### RECORDS FOR THIS TASK ###

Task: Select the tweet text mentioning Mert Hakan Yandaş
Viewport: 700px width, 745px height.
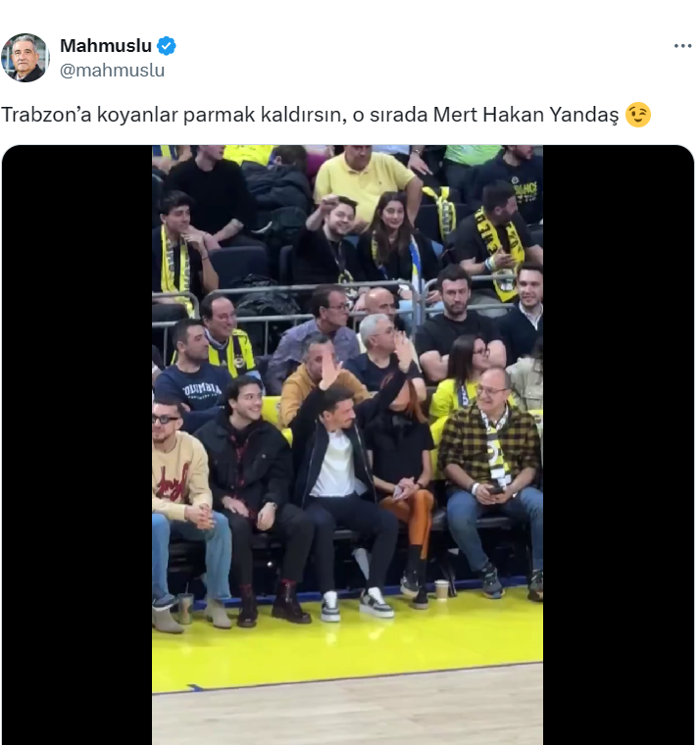Action: 325,115
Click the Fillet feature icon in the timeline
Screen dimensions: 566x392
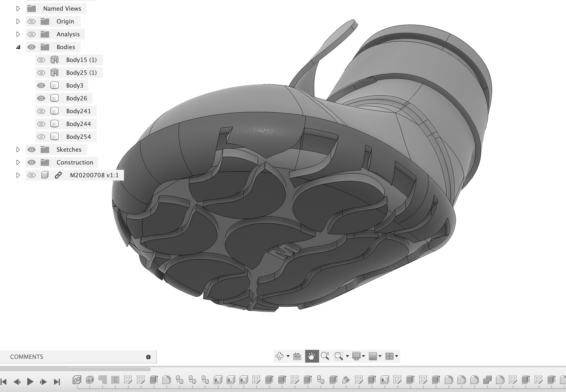[x=166, y=380]
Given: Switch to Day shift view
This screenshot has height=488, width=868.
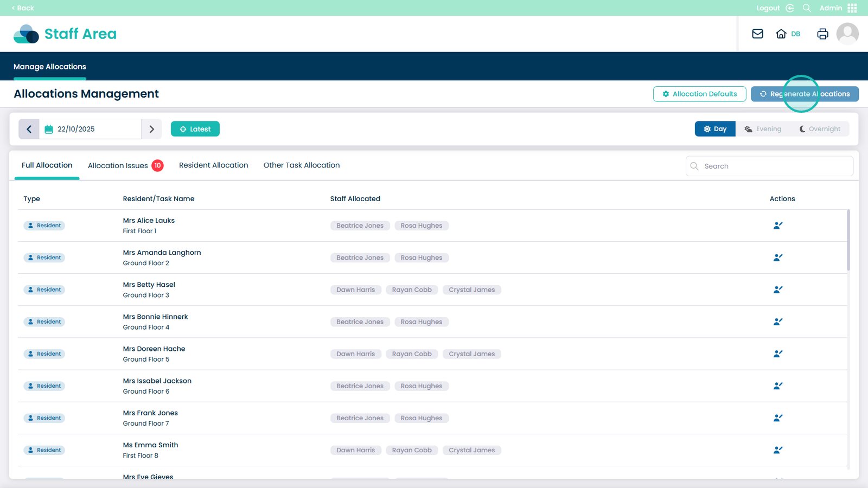Looking at the screenshot, I should (715, 129).
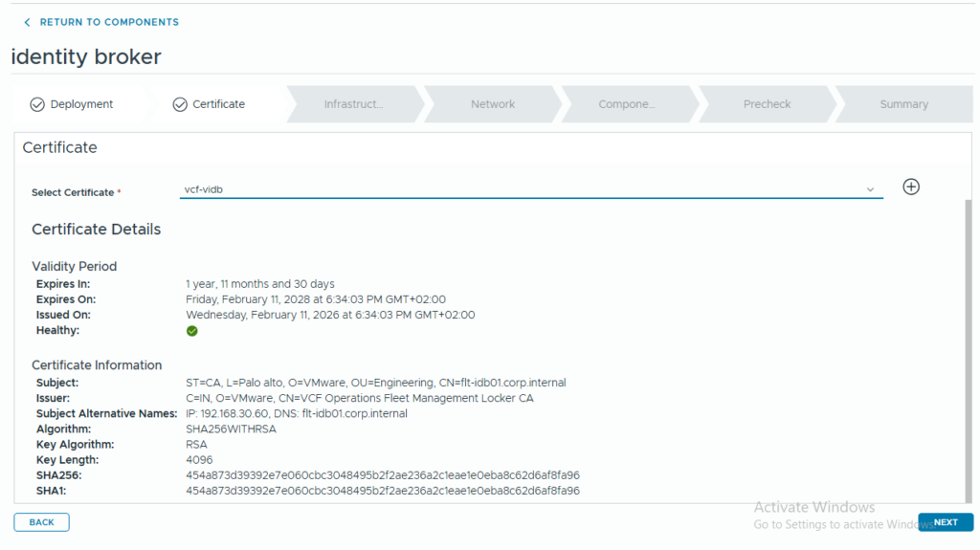This screenshot has width=980, height=550.
Task: Expand the Select Certificate dropdown arrow
Action: [x=870, y=189]

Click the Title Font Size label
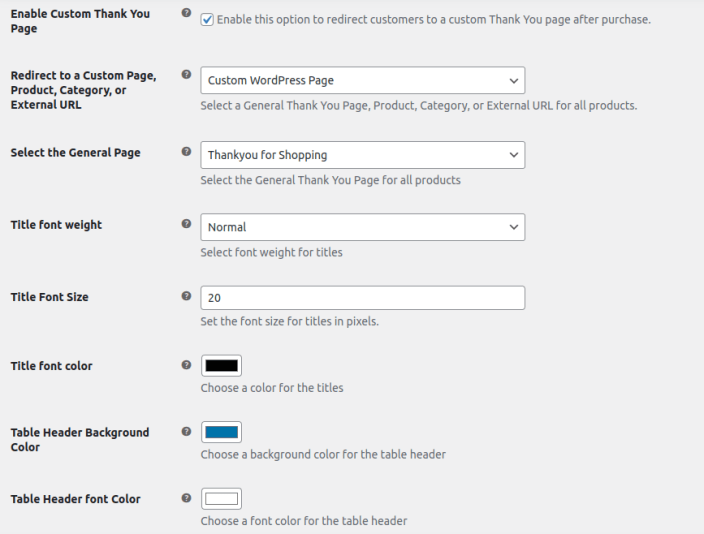(50, 297)
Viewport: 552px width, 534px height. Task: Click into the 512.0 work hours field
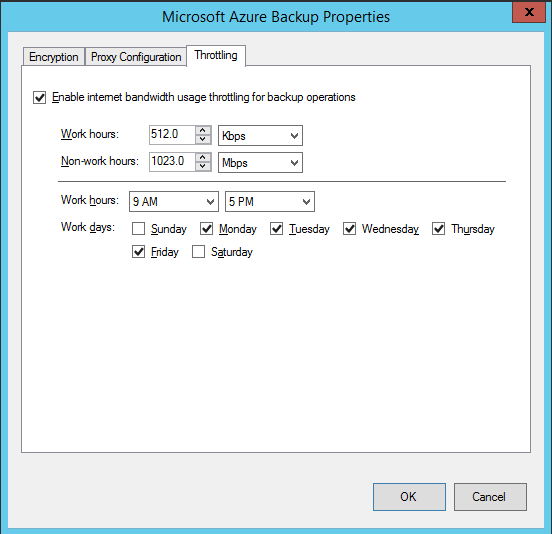point(172,135)
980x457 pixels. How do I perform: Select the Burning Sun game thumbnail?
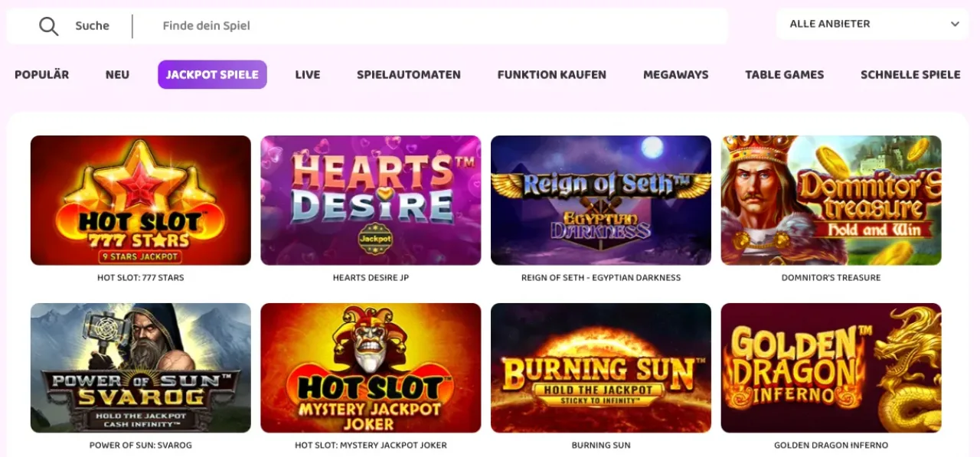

###

_PROBLEM TO SOLVE:_ Copy the rows verbatim, from the line containing "Click the Fillet feature icon in the timeline" through the line containing "point(172,135)", both included. Leave the pictures out.

_EXPECTED ANSWER:_
Click the Fillet feature icon in the timeline
Screen dimensions: 566x392
[x=166, y=380]
Given: Switch to Day shift view
This screenshot has height=488, width=868.
Looking at the screenshot, I should (715, 129).
This screenshot has width=980, height=550.
Task: Expand the Select Certificate dropdown arrow
Action: [x=870, y=189]

Click the Title Font Size label
(50, 297)
Viewport: 552px width, 534px height. Task: Click into the 512.0 work hours field
point(172,135)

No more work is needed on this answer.